(Material provided begins)

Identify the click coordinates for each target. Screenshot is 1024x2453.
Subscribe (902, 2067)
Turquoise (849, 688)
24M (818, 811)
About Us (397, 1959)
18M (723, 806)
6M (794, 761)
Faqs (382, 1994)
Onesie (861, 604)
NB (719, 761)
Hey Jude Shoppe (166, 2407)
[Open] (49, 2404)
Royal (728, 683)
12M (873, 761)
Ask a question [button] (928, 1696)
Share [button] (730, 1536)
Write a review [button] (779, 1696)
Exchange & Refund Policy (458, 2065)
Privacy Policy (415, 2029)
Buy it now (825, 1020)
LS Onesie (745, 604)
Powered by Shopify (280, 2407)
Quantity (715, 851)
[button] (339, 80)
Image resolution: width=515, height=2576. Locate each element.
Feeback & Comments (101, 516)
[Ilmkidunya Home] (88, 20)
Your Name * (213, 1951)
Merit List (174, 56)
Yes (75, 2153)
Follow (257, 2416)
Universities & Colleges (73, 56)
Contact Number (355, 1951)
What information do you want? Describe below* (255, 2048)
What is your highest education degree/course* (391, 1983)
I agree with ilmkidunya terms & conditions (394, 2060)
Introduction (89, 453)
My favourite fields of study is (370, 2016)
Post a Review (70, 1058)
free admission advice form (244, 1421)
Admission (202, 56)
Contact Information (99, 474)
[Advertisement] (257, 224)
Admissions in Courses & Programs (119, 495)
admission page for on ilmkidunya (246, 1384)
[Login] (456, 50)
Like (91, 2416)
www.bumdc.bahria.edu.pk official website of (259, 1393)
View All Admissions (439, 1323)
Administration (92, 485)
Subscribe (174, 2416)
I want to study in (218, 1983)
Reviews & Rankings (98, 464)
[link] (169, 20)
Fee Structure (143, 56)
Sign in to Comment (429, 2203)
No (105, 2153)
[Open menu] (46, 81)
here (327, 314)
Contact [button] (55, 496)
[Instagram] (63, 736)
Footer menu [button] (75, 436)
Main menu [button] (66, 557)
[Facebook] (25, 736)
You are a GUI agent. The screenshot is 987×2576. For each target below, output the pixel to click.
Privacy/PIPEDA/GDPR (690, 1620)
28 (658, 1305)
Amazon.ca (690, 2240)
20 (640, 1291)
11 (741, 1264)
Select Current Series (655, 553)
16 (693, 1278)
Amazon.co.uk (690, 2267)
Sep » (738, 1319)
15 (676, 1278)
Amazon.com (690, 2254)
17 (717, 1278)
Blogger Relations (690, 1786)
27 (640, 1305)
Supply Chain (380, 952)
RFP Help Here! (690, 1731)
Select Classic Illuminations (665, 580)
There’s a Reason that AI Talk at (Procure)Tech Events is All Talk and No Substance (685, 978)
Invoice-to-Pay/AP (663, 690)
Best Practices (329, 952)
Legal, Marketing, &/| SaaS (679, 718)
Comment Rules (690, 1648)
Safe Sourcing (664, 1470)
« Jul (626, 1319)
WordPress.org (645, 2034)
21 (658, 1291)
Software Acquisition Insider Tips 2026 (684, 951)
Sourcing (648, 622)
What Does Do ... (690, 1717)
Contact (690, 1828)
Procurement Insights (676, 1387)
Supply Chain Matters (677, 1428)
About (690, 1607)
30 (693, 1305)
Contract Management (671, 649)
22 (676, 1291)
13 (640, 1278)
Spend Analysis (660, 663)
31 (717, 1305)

(Material provided ends)

Starting at the line with "Amazon.ca (690, 2240)", copy every line up to and including the last one in the entries above.

Amazon.ca (690, 2240)
20 (640, 1291)
11 (741, 1264)
Select Current Series (655, 553)
16 (693, 1278)
Amazon.co.uk (690, 2267)
Sep » (738, 1319)
15 (676, 1278)
Amazon.com (690, 2254)
17 (717, 1278)
Blogger Relations (690, 1786)
27 (640, 1305)
Supply Chain (380, 952)
RFP Help Here! (690, 1731)
Select Classic Illuminations (665, 580)
There’s a Reason that AI Talk at (Procure)Tech Events is All Talk and No Substance (685, 978)
Invoice-to-Pay/AP (663, 690)
Best Practices (329, 952)
Legal, Marketing, &/| SaaS (679, 718)
Comment Rules (690, 1648)
Safe Sourcing (664, 1470)
« Jul (626, 1319)
WordPress.org (645, 2034)
21 (658, 1291)
Software Acquisition Insider Tips 2026 (684, 951)
Sourcing (648, 622)
What Does Do ... (690, 1717)
Contact (690, 1828)
Procurement Insights (676, 1387)
Supply Chain Matters (677, 1428)
About (690, 1607)
30 (693, 1305)
Contract Management (671, 649)
22 (676, 1291)
13 (640, 1278)
Spend Analysis (660, 663)
31 (717, 1305)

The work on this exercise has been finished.